DIRECTIVE: Revise the part of the leadership energy text below that opens with "Not because they lack capability." and closes with "by your energy.", putting "rest" in place of "recovery".

— Start READING TEXT —

Excellence doesn’t just require strategy.

It requires energy.

And right now, many leaders are operating in a deficit.

Not because they lack capability. Not because they lack commitment. But because they are leading through constant change, rising expectations, and emotional demands—without enough recovery, support, or space to think.

We don’t talk about this enough.

But we should.

Because leadership isn’t just about what you know.
It’s about how you show up.

And how you show up is driven by your energy.

The Real Constraint Isn’t Time—It’s Energy

For years, leaders have been taught to manage time.

Block your calendar. Prioritize your tasks. Maximize productivity.

But time isn’t the real constraint.

Energy is.

You can have time on your calendar and still be completely depleted.
You can have the right strategy and still lack the energy to execute it well.

And when energy is low, it shows up in ways leaders don’t always recognize:

  • Avoiding necessary conversations
  • Defaulting to control instead of developing others
  • Slower decision-making
  • Reduced creativity
  • Showing up physically present—but mentally and emotionally elsewhere

Your team doesn’t just respond to your words.

They respond to your presence.

When “Pushing Through” Becomes the Problem

Early in my career, I built a reputation for getting things done.

Long days. High expectations. Overcommitting—and figuring it out later.

And sometimes, it worked.

But it wasn’t sustainable.

— End READING TEXT —
— Start STORED DATA —

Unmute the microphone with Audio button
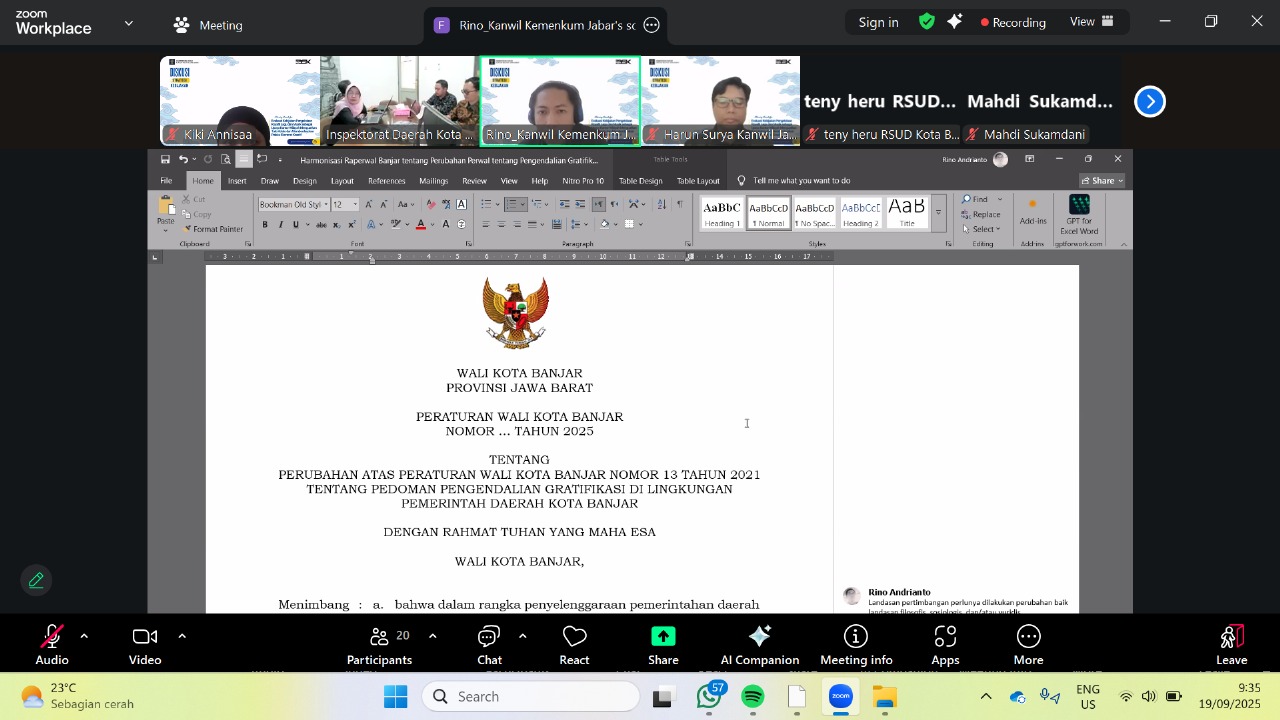[x=51, y=645]
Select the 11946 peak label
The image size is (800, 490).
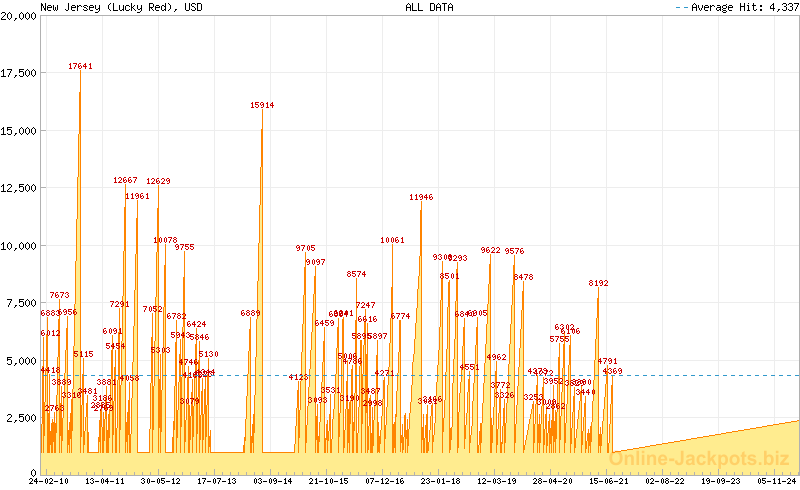pos(421,198)
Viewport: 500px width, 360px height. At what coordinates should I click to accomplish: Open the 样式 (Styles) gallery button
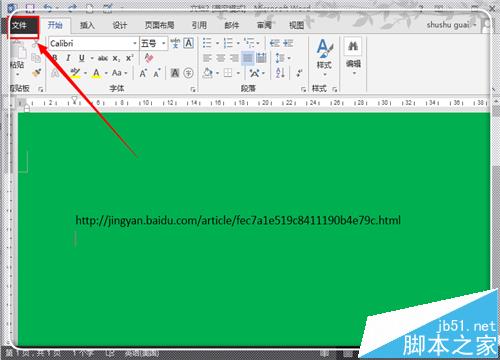click(324, 56)
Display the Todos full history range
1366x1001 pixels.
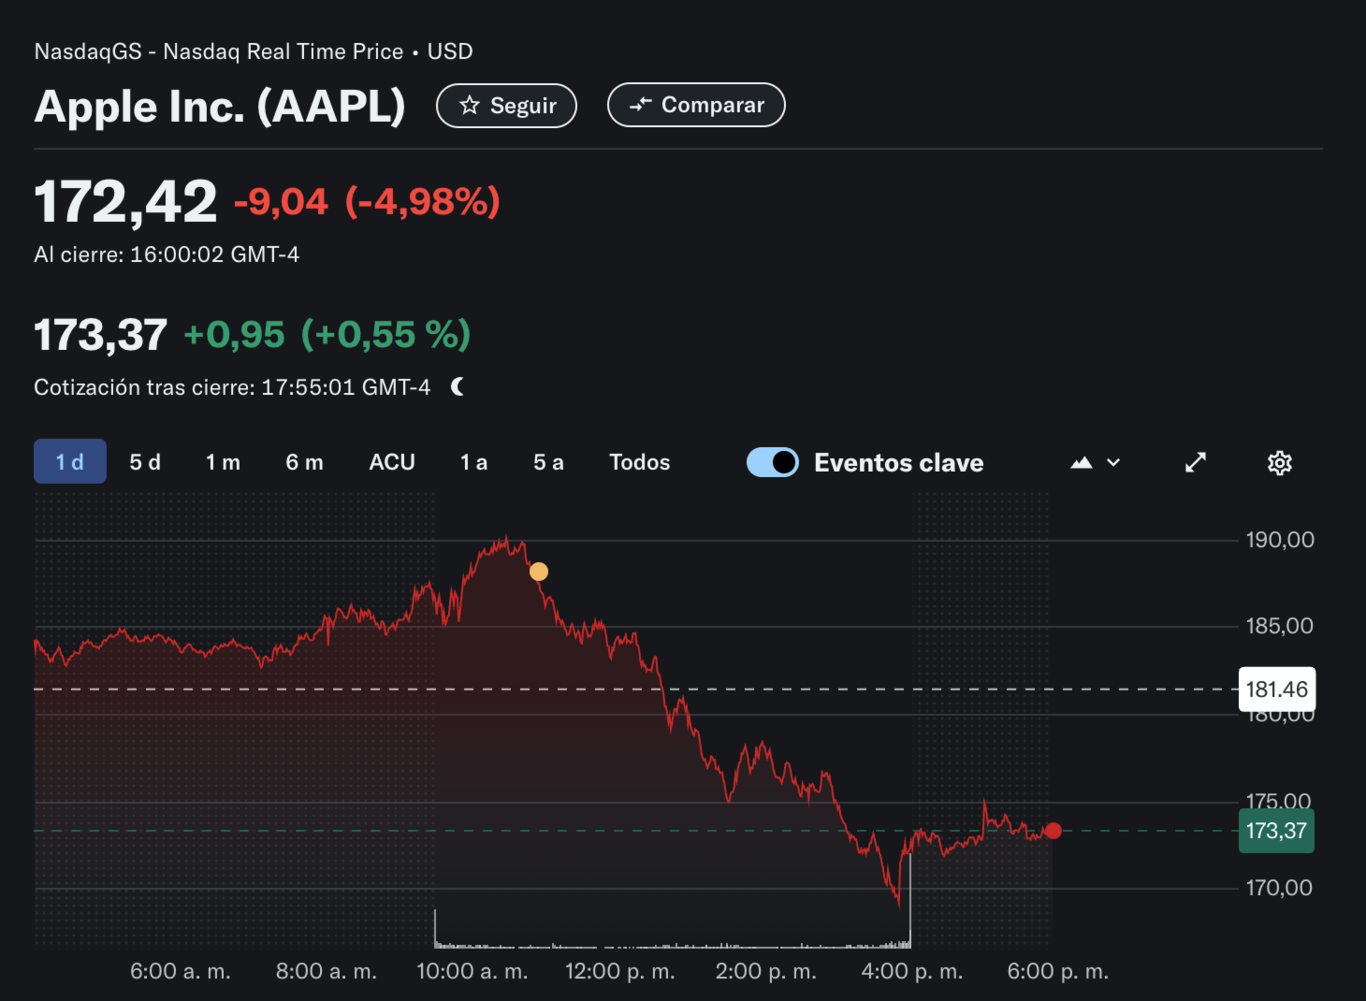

— End STORED DATA —

ANSWER FOR THIS EXERCISE:
Not because they lack capability. Not because they lack commitment. But because they are leading through constant change, rising expectations, and emotional demands—without enough rest, support, or space to think.

We don’t talk about this enough.

But we should.

Because leadership isn’t just about what you know.
It’s about how you show up.

And how you show up is driven by your energy.